─── SUPPLIED DATA ───

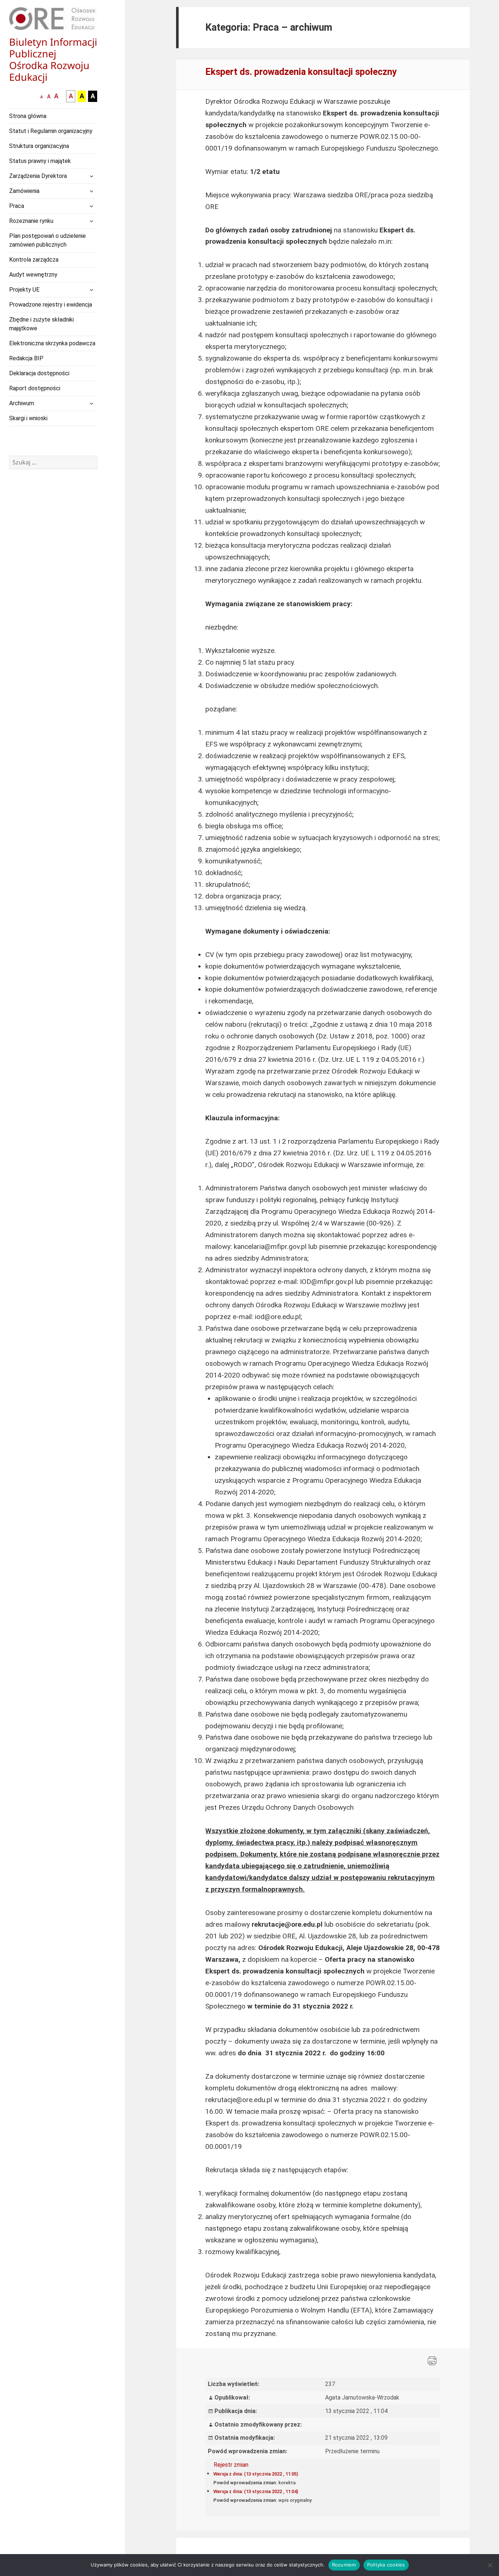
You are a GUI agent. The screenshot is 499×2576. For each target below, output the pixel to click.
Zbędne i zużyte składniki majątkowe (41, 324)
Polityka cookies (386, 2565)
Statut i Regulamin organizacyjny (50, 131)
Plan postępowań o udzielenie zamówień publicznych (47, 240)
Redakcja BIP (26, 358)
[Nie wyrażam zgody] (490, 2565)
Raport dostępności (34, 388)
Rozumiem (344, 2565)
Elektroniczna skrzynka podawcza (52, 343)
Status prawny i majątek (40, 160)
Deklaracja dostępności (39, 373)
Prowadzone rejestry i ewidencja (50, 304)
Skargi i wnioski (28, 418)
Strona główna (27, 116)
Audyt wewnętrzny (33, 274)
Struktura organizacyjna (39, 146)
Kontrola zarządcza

───

Apply a filter for "dostępności" to the data above, then copy each line that matches.

» RESPONSE TO THE EXERCISE
Raport dostępności (34, 388)
Deklaracja dostępności (39, 373)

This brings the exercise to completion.